Economia determinante
Thorning-Schmidt defende, pelo contrário, mais cooperação com Bruxelas, sobretudo em matérias de justiça e defesa (em política de imigração está próxima dos seus antecessores). Mas foram as suas posições económicas que a terão levado à vitória - três quartos dos dinamarqueses fizeram da economia a questão central das legislativas.O país tem assistido à pior recessão desde a II Guerra Mundial e tornou-se na economia mais lenta da Escandinávia (ainda assim, com um dos níveis de vida mais altos do mundo).
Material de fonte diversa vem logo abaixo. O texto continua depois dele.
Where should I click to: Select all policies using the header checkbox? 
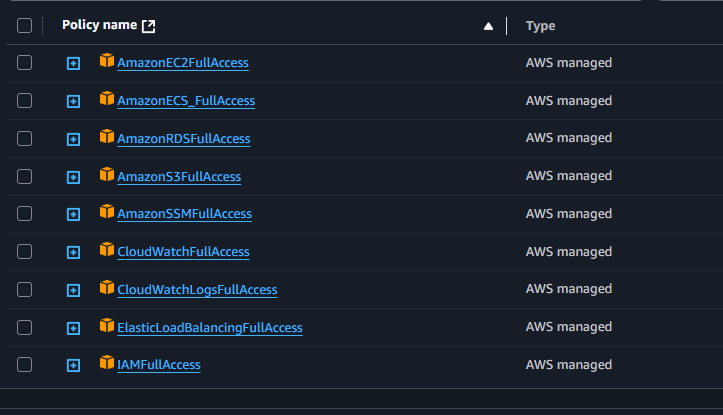[25, 26]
O défice atinge os 4,6% do PIB. O desemprego juvenil chega aos 10%. Os bancos têm tido dificuldades em sobreviver, com nove instituições tomadas pelo Estado desde 2008.
Ainda na campanha disse que agora os bancos terão de "compensar a sociedade", uma frase que, salientava uma análise do Financial Times, terá "implicações financeiras desconhecidas". Estão previstos aumentos de impostos neste sector, tal como para as maiores fortunas. No mesmo texto, avisava-se: "Mais pressão sobre os bancos do país poderá prejudicar a frágil economia dinamarquesa".
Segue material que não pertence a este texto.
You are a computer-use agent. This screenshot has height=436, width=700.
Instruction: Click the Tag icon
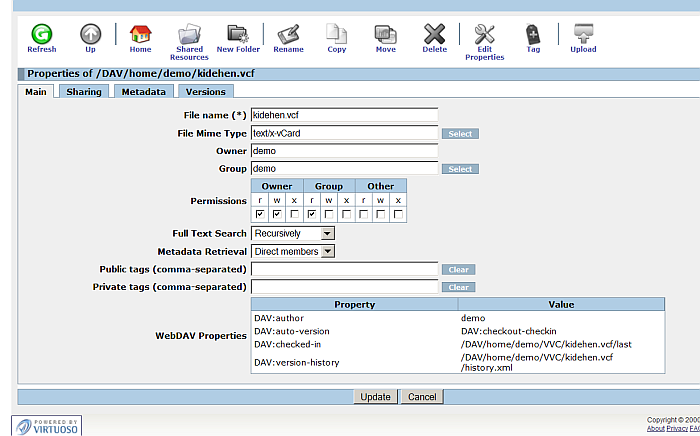click(533, 35)
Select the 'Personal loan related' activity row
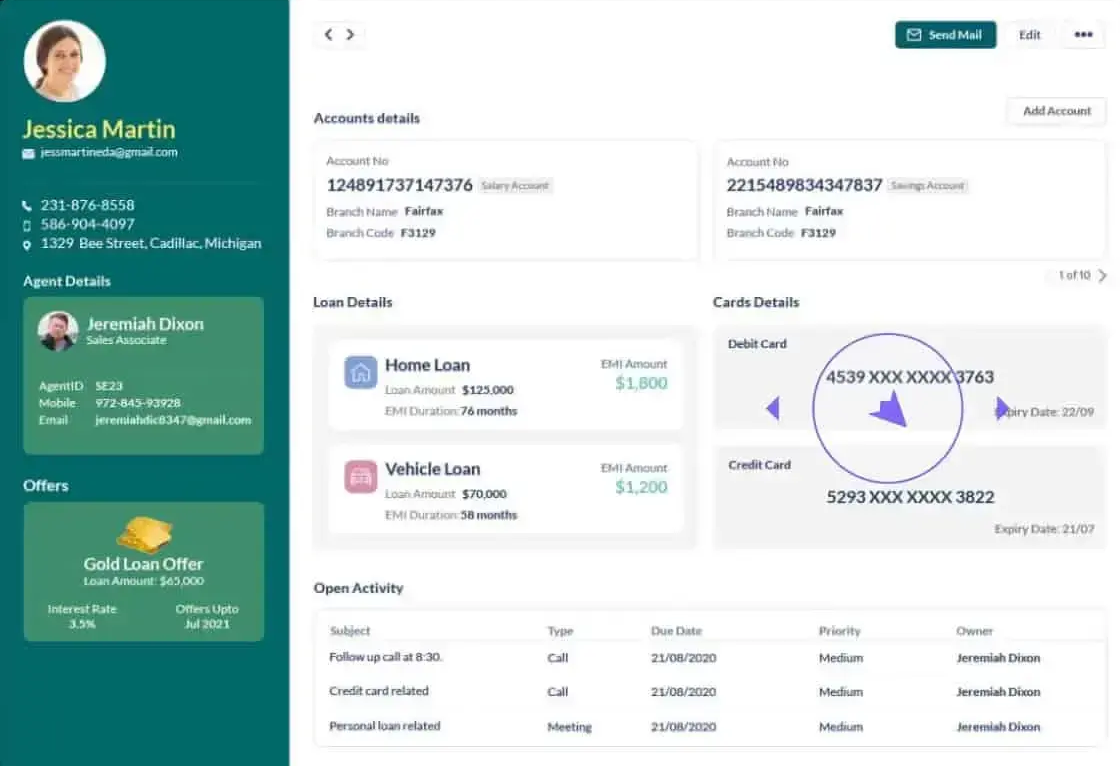The height and width of the screenshot is (766, 1120). (385, 726)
Susi Dennison, investigadora do European Council on Foreign Relations, salienta ao PÚBLICO, numa entrevista por email, que o que esteve em causa não terá sido tanto "uma mudança da direita para a esquerda", mas o "reflexo da economia como preocupação prioritária". "Os eleitores acharam que os sociais-democratas terão mais possibilidades de conseguir fazer crescer a economia do que o centro-direita, que dominou o Governo na última década".
Mas não é só. Dennison considera também que "o que estas eleições têm de contracorrente é o facto de o partido eleito estar mais interessado na cooperação económica com a UE do que alguma vez aconteceu na Dinamarca. Isto vai contra a onda crescente de nacionalismo na política por toda a Europa".
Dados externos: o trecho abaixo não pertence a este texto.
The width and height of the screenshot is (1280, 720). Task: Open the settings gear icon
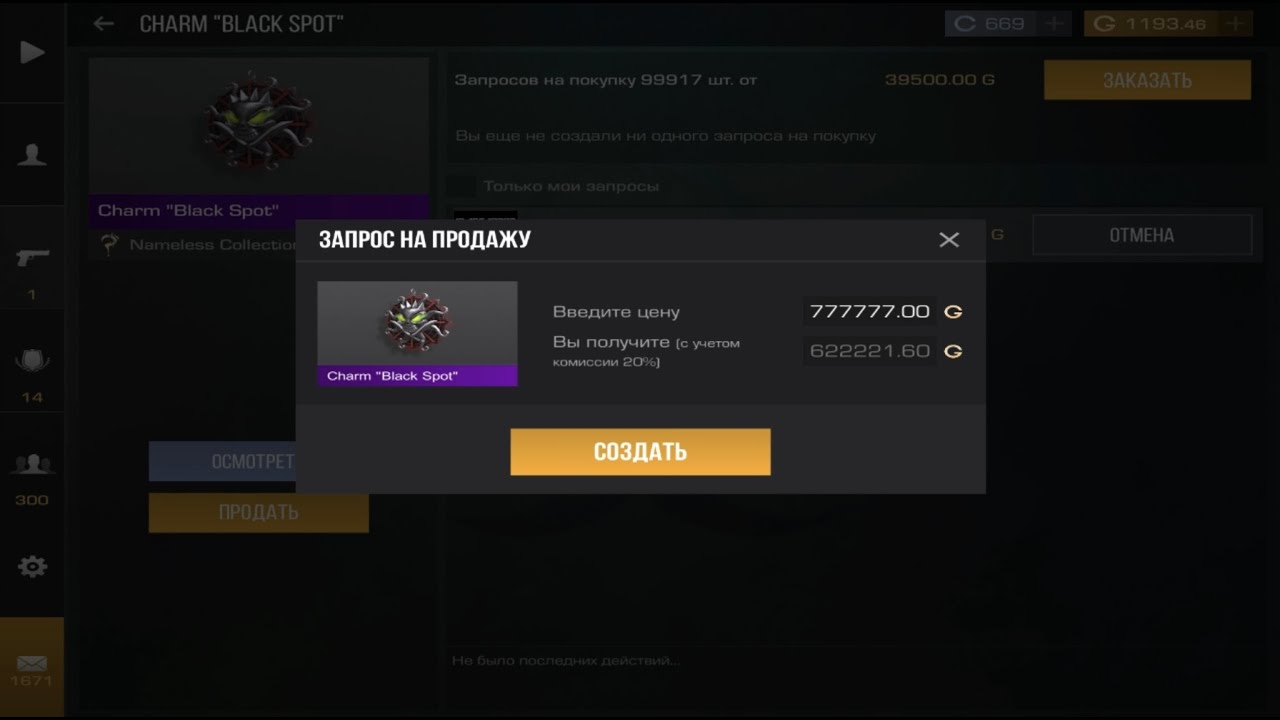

Em Março deste ano, o ex-ministro britânico dos Negócios Estrangeiros, o trabalhista David Miliband, deu uma conferência na London School of Economics (LSE, em Londres) onde apontava para os desaires dos partidos da esquerda europeia nos últimos anos. Legislativas britânicas de 2010: segundo pior resultado desde 1918; Suécia, 2010: pior resultado desde 1911; Alemanha, 2009: pior resultado desde a criação da República Federal; França, 2007: pior resultado desde 1969; Holanda, 2009: a esquerda passou traumaticamente de parceiro da coligação para a oposição. Podemos juntar o Partido Socialista português, que teve nas legislativas deste ano a sua pior votação desde 1987. Seria necessário recuar à I Guerra Mundial para ver um domínio assim da direita na Europa. "Toda a era do sufrágio democrático", conclui Miliband. Há apenas 12 anos, 13 dos 15 Governos da União Europeia eram de centro-esquerda.
O nacionalismo e o populismo continuam a crescer e em muitas capitais penetraram na política tradicional, em vez de se manterem nas margens, refere Susi Dennison. Mas é possível que a crise acabe por trazer mudanças, como aconteceu na Dinamarca - "a economia é um factor crítico", diz a investigadora.
"Nos rescaldos das crises económicas, alguns Governos na Europa mudam de mãos, já que o Governo que estava no poder durante a queda é tido como responsável", continua. "Assistimos a este fenómeno no Reino Unido em 2010 e é provável que o vejamos em Espanha nos próximos meses. A capacidade da esquerda se posicionar como economicamente responsável provavelmente contará mais do que o crescimento da Europa social que alguns previram na sequência da crise financeira".